Les querelles entre les grands syndicats ne favorisent-elles pas la montée des corporatismes, qui bloquent les réformes en France.
" Deux pôles sont en train de se créer : le premier, réformiste, est regroupé autour de la CFDT et se bat pour obtenir des résultas. Le second pôle, incarné par la CGT se pose les mêmes questions, mais a du mal à s'engager concrètement dans le compromis. Il est nécessaire de recoller les morceaux pour retravailler ensemble, comme au début des discussions sur les retraites. Sinon, le mouvement syndical risque de s'émietter, ouvrant ainsi la porte aux actions violentes, que nous condamnons, et à une radicalisation attisée par l'extrême gauche. Prenons garde à la défiance des salariés vis-à-vis des syndicats ! Elle ressemble à celle exprimée par les électeurs à l'égard des politiques lors de la dernière présidentielle ".
Votre soutien aux réformes crée des remous au sein de la CFDT ? Craignez-vous une scission ?
" À ce jour, 3 syndicats sur 1 500 ont décidé de nous quitter. Cela ne me surprend pas : leurs responsables, engagés à l'extrême gauche, n'étaient pas d'accord avec notre recentrage réformiste décidé en 1979 Les choses se sont ainsi clarifiées, nous maintenons le cap et ne sommes pas inquiets. En 1994, nous avions subi 4 000 départs et avons ensuite poursuivi de plus belle notre progression. La CFDT compte aujourd'hui 900 000 adhérents ".
N'avez-vous pas l'impression que Jean-Pierre Raffarin, qui a eu chaud avec les retraites, marche à reculons pour s'attaquer au problème suivant, celui du déficit de la Sécurité sociale.

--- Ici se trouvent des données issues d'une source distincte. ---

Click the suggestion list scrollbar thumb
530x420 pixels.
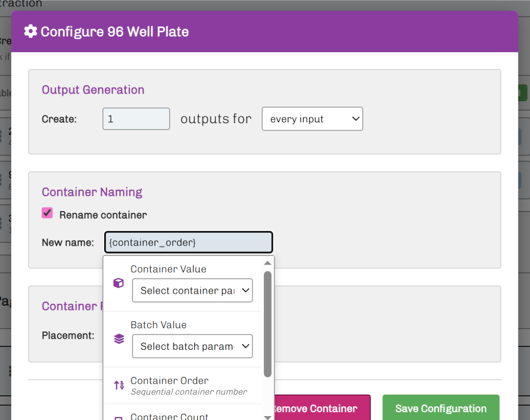(x=267, y=323)
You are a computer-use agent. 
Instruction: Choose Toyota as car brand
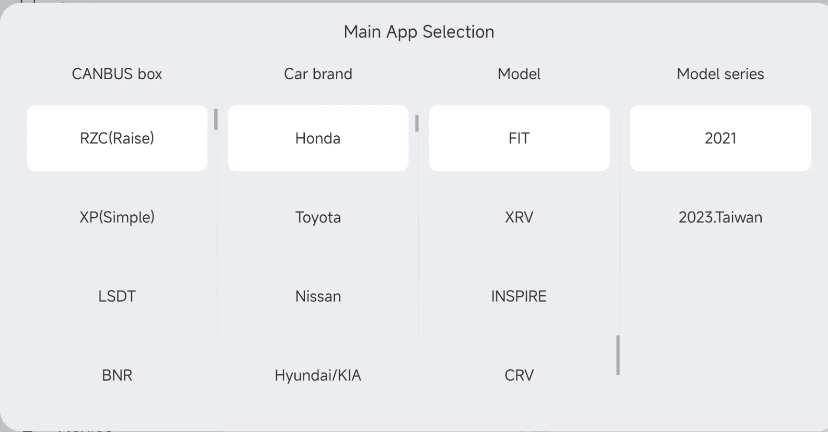pyautogui.click(x=318, y=217)
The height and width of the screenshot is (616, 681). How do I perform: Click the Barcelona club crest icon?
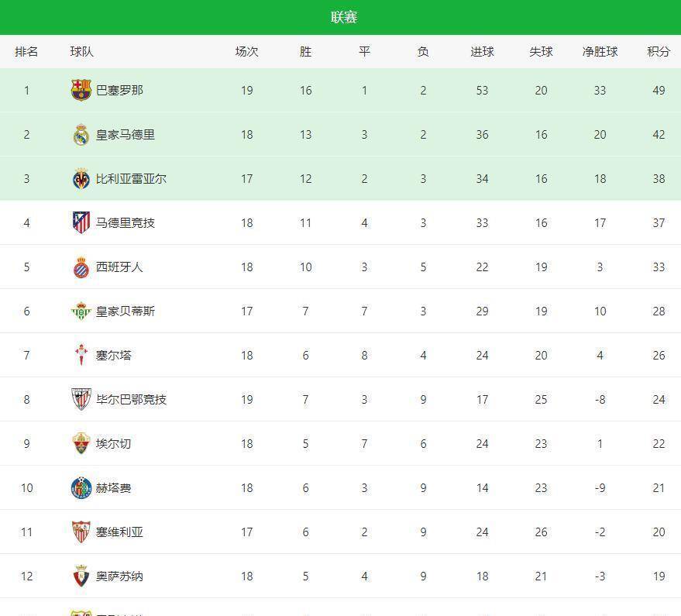tap(81, 91)
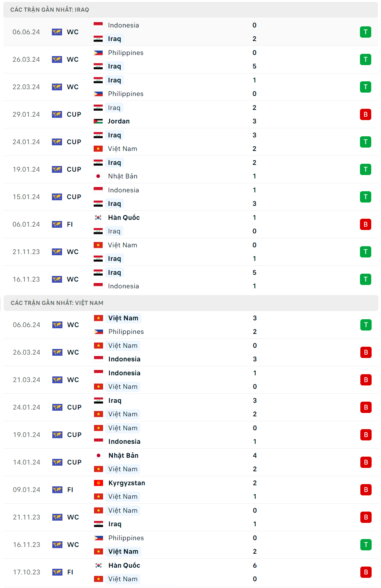381x588 pixels.
Task: Click the Indonesia flag in the 15.01.24 match
Action: (98, 190)
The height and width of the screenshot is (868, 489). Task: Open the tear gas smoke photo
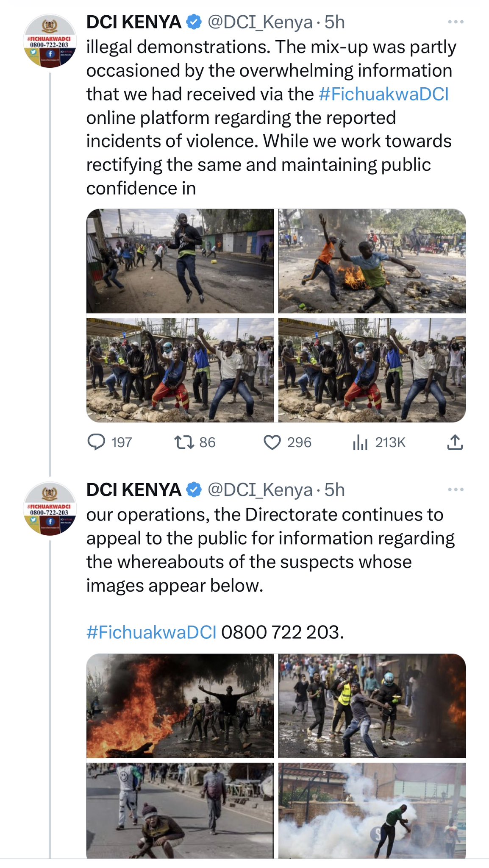372,810
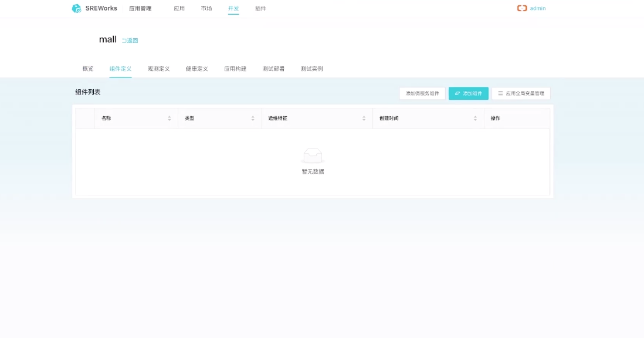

" Le gouvernement a raison d'être prudent sur ce sujet. Les mesures à prendre sont importantes. Il faudra à la fois trouver de nouvelles recettes, réorganiser le système pour dépenser mieux, faire en sorte que l'allongement de la durée de vie ne creuse pas de nouveaux déficits. Le tout sans remettre en cause le niveau de protection et de remboursement des soins, car si c'était le cas, nous nous y opposerions fermement, on l'a prévenu ".
Une fois de plus, les cotisations salariales vont donc augmenter...
" Je ne le souhaite pas. Avec cette solution, seuls les salariés paieraient alors que l'assurance maladie concerne tous les Français. Une augmentation de la CSG serait plus équitable, puisqu'elle taxerait tout le monde et tous les revenus, y compris ceux du capital ".
La vocation de la CFDT est de lutter contre les inégalités sociales. Trouvez-vous normal qu'on maintienne des régimes spéciaux de retraite plus généreux que le régime général, comme ceux de la RATP et de la SNCF, dont les agents ont bloqué la France en mai et juin derniers ?
" Ce comportement est en effet choquant. Car les Français vont continuer à faire un effort de solidarité pour que ces agents conservent leurs avantages. Le choix du gouvernement de traiter d'abord le problème général était sage. Mais il faudra bien qu'un jour, les bénéficiaires des régimes spéciaux se décident à ouvrir ce débat pour garantir l'avenir de leurs retraites ".